Malumunuz, Devletin anayasal yükümlülüklerinden biri de tüketiciyi himaye altına almaktı. İşte bu kanuni düzenleme ile tüketici lehine, diğer dava şartı arabuluculuk uygulamalarından farklı bir uygulama getirilmiştir. Dava şartı kapsamında olan diğer tüm hukuki uyuşmazlıklarda tarafların anlaşma sağlaması halinde anlaşma bedeli üzerinden asgari ücret tarifesine göre belirlenen arabuluculuk ücreti (bu oran ilk 35.000,00 TL için %6 olmak üzere sonra gelen meblağlarda azalan oranlar öngörülmüştür.) aksi kararlaştırılmadığı müddetçe taraflarca eşit şekilde ödenirken; tüketicinin taraf olduğu uyuşmazlıklarda, anlaşma bedeline göre hesaplanan arabuluculuk ücretinin yarısı, yani tüketicinin payına düşen ücret ne olursa olsun Adalet Bakanlığı bütçesinden arabulucuya yine tarifeye göre belirlenen iki saatlik ücret olarak ödenecektir. Yine diğer dava şartı uyuşmazlıklardan farklı olarak ilk oturuma mazeretsiz olarak katılmayan tüketici, mahkeme yargılamasında haklı çıkar ise yargılama giderinden de sorumlu olmayacaktır.

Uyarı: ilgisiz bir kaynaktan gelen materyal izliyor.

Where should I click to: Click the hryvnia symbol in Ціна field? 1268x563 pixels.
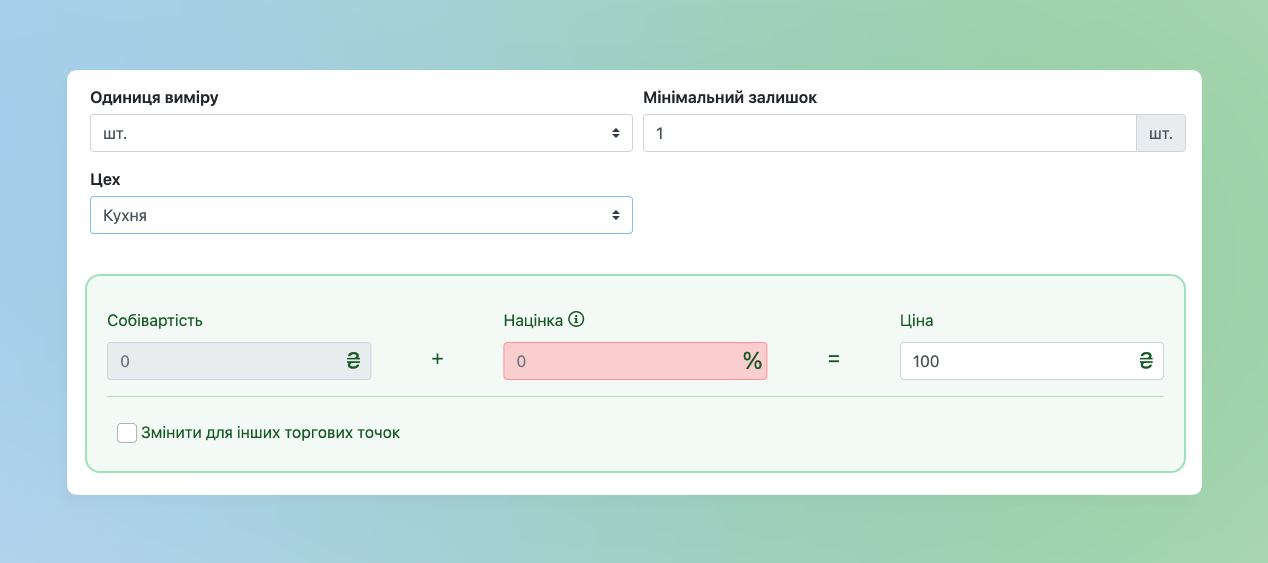pos(1145,361)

Garip değil mi? Birini işaret ederek suçlarken işaret parmağınız onu, diğer üç parmağınız ise sizi gösterir.” Demiş Sigmund Freud. İşbu yazımızla devletin tüketici haklarına yönelik hukuki düzenlemelerine ilişkin bilgilerimizi tazeledik. Peki ya biz o uyuşmazlığın tarafı olmamak veya sonlandırmak için ne kadar çaba sarf ettik? Sevgi ve saygılarımla…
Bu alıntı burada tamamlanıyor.